• Task data

....................

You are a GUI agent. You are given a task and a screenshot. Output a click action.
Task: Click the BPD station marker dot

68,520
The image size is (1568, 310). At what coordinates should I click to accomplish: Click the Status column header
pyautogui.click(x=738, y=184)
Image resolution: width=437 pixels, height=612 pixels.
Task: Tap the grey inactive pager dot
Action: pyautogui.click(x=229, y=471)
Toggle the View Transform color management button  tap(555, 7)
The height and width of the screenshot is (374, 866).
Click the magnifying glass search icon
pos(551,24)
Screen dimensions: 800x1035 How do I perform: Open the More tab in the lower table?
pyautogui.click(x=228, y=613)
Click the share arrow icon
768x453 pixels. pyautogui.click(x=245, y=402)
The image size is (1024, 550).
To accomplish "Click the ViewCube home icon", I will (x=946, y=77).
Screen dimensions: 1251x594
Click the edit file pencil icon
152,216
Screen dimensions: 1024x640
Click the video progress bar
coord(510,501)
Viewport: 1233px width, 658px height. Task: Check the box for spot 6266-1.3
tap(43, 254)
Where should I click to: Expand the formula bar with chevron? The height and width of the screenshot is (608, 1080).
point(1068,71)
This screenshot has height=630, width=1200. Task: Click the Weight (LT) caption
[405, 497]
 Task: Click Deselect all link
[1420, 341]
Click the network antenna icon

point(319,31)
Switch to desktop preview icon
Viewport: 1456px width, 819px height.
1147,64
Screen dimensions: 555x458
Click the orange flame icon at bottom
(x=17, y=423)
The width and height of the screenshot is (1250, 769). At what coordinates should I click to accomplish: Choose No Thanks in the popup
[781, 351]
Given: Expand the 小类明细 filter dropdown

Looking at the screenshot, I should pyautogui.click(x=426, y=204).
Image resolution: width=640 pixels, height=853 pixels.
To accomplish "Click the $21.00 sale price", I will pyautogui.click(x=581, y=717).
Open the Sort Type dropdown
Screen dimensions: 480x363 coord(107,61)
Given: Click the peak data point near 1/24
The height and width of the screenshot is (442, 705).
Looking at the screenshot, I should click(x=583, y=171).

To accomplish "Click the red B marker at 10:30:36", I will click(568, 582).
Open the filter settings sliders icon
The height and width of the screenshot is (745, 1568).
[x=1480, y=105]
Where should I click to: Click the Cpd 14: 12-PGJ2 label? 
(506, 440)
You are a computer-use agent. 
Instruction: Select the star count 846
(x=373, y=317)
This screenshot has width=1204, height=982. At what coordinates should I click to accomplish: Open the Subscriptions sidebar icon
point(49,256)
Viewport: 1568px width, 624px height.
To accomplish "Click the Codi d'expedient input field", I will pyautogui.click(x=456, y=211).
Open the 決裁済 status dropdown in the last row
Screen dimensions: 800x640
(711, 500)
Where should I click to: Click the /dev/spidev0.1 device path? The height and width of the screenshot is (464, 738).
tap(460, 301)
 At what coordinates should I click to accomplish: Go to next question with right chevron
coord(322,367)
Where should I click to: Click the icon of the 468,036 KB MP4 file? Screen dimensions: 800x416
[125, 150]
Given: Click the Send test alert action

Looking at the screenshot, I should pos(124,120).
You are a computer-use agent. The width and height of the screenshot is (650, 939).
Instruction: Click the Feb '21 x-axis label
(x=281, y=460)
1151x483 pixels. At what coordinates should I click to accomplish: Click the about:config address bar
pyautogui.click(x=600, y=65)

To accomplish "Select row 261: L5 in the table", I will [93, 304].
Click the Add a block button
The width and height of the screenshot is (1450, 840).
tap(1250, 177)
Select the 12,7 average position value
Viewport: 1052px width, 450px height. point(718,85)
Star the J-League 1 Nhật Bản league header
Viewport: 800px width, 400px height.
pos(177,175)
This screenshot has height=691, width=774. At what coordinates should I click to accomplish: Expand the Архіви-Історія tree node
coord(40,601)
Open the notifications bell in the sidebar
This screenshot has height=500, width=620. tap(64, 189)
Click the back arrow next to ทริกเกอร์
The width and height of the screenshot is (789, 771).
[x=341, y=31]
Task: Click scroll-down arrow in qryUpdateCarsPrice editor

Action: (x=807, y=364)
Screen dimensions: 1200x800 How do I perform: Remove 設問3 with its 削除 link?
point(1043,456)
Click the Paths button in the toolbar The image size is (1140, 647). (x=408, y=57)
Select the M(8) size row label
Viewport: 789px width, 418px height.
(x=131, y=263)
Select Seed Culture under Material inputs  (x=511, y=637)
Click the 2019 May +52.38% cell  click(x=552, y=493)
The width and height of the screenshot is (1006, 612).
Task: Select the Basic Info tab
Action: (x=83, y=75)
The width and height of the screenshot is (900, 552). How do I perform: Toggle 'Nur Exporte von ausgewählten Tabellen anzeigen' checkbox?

....................

• Task description
Pull out every line of the records that includes the string "agent".

• Answer to the problem
You are a GUI agent. You are given a task and a screenshot. Output a click action.
You are a computer-use agent. 
You are a computer-use agent. The width and height of the screenshot is (650, 939).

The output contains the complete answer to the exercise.